Unlike dozens of other players who changed NFL addresses over a busy weekend of roster shuffling, D.J. Ware didn't have his new destination determined for him. As a vested veteran with five accrued seasons under his belt, he wasn't subject to the waiver system. After being released by the New York Giants on Friday, he could see which teams around the NFL might be interested in his services – if more than one came calling – and then choose the situation that was best for him.
Ware did, in fact, draw interest from multiply teams after his release. He chose the Tampa Bay Buccaneers, and on Monday he had his first practice with his new team as on-field preparations began for Sunday's season opener against the Carolina Panthers.

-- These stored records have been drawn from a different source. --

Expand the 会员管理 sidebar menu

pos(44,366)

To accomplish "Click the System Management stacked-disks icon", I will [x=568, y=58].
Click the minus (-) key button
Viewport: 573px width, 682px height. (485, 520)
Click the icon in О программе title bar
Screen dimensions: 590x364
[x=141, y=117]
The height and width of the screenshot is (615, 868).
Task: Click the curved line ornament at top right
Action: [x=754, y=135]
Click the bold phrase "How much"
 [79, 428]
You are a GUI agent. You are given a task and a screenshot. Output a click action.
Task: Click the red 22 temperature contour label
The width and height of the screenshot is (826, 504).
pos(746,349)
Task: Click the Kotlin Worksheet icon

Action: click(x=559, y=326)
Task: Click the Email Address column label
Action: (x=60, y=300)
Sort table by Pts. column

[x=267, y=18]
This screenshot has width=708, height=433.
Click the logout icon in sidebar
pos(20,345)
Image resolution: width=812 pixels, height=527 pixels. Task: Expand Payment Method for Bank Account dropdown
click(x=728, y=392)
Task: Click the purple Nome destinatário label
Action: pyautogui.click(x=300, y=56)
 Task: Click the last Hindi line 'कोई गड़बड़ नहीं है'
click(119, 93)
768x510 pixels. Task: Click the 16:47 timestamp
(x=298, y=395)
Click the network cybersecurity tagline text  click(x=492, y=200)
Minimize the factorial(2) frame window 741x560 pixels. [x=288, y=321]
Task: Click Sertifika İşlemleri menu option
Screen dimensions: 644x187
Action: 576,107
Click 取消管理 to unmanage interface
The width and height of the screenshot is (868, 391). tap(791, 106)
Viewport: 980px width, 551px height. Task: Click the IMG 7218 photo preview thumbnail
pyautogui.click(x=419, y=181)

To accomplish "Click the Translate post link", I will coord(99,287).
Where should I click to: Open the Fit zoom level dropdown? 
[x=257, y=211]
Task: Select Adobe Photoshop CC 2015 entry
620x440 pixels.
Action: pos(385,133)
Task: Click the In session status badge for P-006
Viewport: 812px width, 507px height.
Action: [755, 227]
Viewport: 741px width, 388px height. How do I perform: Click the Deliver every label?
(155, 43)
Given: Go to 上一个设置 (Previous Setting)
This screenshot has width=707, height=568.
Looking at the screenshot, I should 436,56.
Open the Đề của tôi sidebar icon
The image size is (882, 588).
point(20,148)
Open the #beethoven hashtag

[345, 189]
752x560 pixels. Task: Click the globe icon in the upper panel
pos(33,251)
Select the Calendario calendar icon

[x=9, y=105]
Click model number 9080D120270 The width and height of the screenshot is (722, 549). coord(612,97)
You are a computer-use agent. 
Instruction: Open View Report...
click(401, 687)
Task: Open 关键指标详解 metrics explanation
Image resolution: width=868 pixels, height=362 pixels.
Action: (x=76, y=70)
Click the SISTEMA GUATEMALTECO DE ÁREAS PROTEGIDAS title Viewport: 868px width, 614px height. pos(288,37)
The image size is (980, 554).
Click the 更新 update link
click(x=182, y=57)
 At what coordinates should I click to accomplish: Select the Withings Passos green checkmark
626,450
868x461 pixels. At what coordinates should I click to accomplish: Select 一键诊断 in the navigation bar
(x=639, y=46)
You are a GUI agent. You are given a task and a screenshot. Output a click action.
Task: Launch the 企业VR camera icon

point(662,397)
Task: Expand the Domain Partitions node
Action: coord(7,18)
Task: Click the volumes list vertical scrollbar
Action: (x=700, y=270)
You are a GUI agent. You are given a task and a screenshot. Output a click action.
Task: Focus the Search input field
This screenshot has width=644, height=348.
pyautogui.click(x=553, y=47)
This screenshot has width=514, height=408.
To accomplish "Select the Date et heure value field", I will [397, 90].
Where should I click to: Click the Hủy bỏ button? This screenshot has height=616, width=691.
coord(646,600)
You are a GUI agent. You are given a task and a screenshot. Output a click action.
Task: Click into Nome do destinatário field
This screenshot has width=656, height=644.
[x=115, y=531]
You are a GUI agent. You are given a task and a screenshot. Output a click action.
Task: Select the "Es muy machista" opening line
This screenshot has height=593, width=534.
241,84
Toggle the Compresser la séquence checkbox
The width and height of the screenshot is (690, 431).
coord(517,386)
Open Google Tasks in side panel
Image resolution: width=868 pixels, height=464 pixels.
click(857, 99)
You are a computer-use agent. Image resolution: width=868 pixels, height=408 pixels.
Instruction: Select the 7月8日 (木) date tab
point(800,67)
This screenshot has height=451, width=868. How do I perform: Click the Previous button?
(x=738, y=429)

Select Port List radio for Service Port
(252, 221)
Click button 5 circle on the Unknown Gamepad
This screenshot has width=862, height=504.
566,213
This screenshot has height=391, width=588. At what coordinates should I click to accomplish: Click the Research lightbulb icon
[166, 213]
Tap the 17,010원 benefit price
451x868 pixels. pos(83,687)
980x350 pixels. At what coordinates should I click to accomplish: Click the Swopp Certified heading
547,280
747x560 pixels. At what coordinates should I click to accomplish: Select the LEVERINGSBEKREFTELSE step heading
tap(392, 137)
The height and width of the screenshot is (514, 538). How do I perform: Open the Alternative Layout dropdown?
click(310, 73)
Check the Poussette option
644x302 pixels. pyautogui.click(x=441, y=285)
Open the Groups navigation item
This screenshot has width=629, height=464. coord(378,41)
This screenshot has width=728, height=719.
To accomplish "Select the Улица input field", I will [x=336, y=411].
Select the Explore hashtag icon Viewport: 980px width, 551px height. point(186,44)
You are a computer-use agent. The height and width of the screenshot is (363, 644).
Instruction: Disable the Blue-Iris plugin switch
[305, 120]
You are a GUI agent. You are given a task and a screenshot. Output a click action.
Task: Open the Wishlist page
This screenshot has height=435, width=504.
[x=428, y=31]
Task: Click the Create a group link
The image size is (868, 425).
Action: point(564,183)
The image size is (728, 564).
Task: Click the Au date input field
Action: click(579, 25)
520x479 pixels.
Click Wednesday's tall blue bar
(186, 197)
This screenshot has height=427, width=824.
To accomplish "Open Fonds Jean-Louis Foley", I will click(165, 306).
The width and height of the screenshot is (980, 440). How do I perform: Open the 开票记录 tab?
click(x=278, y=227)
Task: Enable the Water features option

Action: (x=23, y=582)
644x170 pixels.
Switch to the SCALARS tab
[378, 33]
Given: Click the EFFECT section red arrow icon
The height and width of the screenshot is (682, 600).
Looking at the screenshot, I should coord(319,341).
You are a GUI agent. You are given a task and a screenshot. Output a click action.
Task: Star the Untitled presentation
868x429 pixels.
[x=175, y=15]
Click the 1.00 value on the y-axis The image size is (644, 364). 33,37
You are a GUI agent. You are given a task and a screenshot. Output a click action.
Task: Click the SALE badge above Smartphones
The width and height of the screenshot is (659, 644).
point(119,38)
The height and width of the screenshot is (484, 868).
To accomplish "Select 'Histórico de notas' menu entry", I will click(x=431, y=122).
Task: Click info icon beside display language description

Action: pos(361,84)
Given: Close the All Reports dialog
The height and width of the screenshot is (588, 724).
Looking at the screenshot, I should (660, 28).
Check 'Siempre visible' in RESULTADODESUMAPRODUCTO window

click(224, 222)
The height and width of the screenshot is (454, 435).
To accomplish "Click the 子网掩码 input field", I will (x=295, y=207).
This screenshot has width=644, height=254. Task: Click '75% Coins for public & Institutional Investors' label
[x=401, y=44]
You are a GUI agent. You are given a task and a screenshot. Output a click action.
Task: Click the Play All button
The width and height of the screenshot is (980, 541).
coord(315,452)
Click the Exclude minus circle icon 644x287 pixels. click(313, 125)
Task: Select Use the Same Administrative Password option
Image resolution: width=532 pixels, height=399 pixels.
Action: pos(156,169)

After the workout, Ware stood in the locker room at One Buccaneer place among his teammates, looking happy, if slightly weary after an unexpectedly hectic weekend.
"It was kind of frustrating at the beginning, but when doors close, another one opens," said Ware of his release from the Giants, for whom he had filled an increasingly large role in the backfield over the last three years. "The Bucs brought me in and I felt wanted, I felt needed. I'm just here to help out, and anything I can do I'm willing to do."
Tampa Bay had the perfect representative to reach out to Ware, as their new offensive coordinator, Mike Sullivan, made the same move from New York to Florida earlier in the year. Sullivan had been on the Giants' offensive staff for the previous eight years, coaching the receivers for six seasons and the quarterbacks for the last two. Ware said he missed Sullivan this offseason after the coach's departure, and a chance to reunite with him, especially now that he's the play-caller, helped him make his decision to come to Tampa.
"He believes in me and I believe in him," said Ware. "It's just one of those things where it's like a brotherhood, so I just want to go out there and work and help him out. I know he's ready. He's been itching for it and I think he deserves it. I put all my trust in him and I know he's going to make the right calls at the right time."
It may take a little time for Sullivan and the rest of the Bucs' staff to define the most productive role for Ware, but he could help right away as a pass-catcher out of the backfield. Ware, who also has good size (6-0, 225) to provide protection for Buccaneer quarterbacks on passing downs, had a career-high 27 receptions for the Super Bowl champion Giants last year.
"First and foremost, I think he can be a third-down back," said Head Coach Greg Schiano. "He's done that in this league effectively. That would be nice to start there, but carrying the football we will have to see. I've said all along there are only so many touches and those touches are earned. Although he doesn't have those here, he has them in this league so I think we just have to see how he fits in in this environment."